Creature information
- Other name(s): Kholumolumo
- Grouping: Monster
- Similar entities: Khodumodumo
- Folklore: Myth

Origin
- Country: South Africa, Lesotho

= Kamappa =

Khanyapa (also known as Kholumolumo in Lesotho Sesotho and Kgodumodumo in South African Sesotho) is a mythical creature from the Basotho people of Southern Africa. It is described as a shapeless, gluttonous monster that swallows everything living it comes by and gets larger and larger the more it swallows. It
has multiple sharp tongues which it uses as weapons. Khanyapa is the main antagonist in the story of Ditaolane where the monster is symbolic of all that holds back humanity and is killed by the hero.

== Etymology and origins ==
Khanyapa is possibly a synonym and descendant of Kgodumodumo. Kgodumodumo is an archaic Sotho term, most likely meaning “great noise”. Archeologists believe Khanyapa is influenced by the San people's python god. There are parallels, common themes and motifs, that in this myth and other stories from throughout Sub-Saharan Africa.

== Ditaolane ==
Once Khanyapa went about swallowing every living thing in its path, man and beast alike, lumbering through towns and villages and engulfing their inhabitants. Only one woman survived, as she had been hiding and the ashes masked her appearance and scent. Eventually the bloated Khanyapa dragged itself off and wedged its massive body in a mountain pass. All men perished. The Khanyapa, devoured them all, great and small. She was the last survivor of the human race. She prayed to the God and begged to not let this be the end of humanity. The Gods responded and she got pregnant.

The woman conceived, and brought forth a son in an old stable. She was surprised, on looking closely at the child, to find his neck adorned with a little necklace of divining charms. She therefore decided that his name would be Ditaolane, the Diviner. She took straw to make a bed for her child. When she went into the stable, she was shocked and terrified: the child had already become a fully grown man speaking wisely. He expressed surprise at the solitude around him. He asked his mother if they were the only ones on the earth. She told him how, until a short time before, the valleys and mountains were covered with humans, but the beast whose voice makes the rocks tremble had devoured them all. She pointed the beast out to her son. Despite his mother’s warnings, Ditaolane went to face Khanyapa alone.

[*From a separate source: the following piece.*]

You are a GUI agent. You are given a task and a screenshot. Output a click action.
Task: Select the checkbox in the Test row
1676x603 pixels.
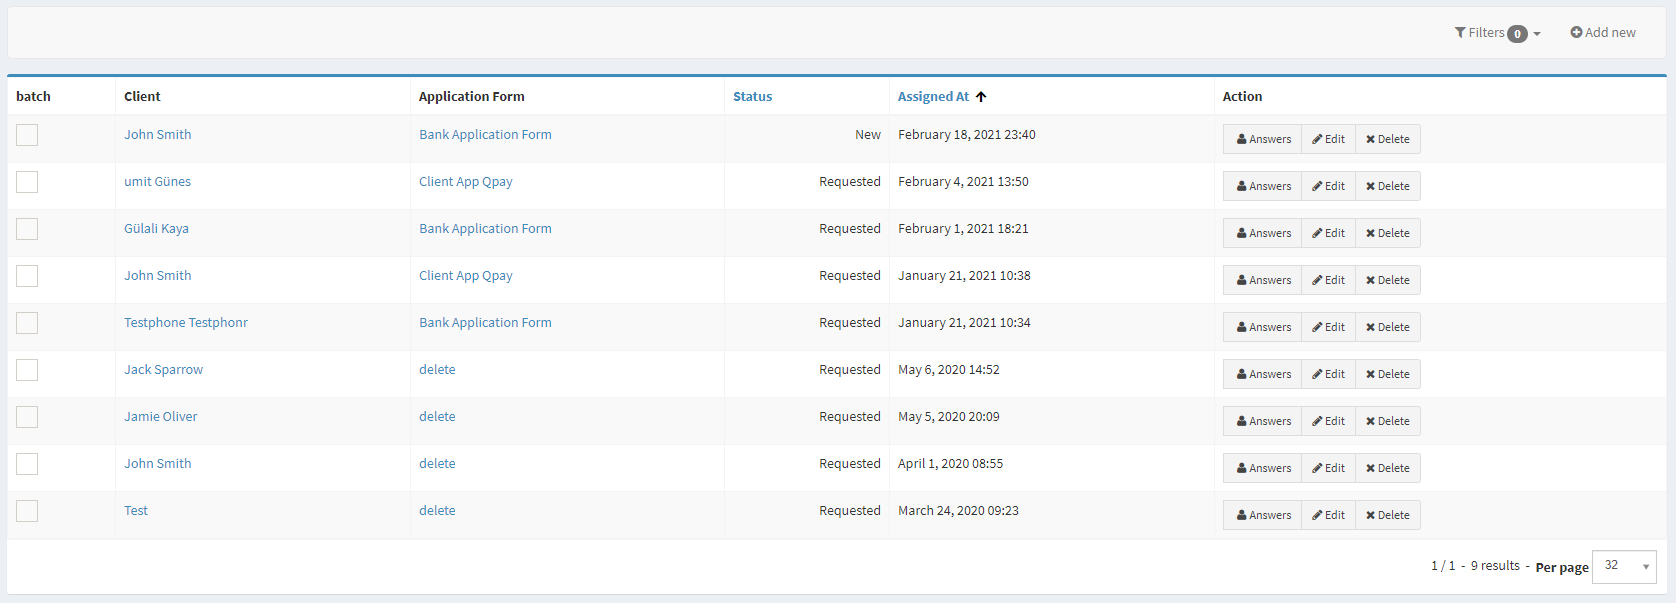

Ditaolane took a knife and went to attack the devourer of the world. Khanyapa swallowed him, but he was not dead. Armed with his knife, he went into the stomach of the monster and tore his entrails. Khanyapa roared fiercely, then fell dead. When Ditaolane set about opening the beast to get out, the point of his knife made thousands of human beings cry out, beings who were buried alive with him. Finally, he made an opening through which the nations of the earth emerged. The people had been delivered from death and wondered about the identity of the man who had released them. They eventually grew suspicious of him and plotted to kill Ditaolane. However he escapes by turning himself into a stone.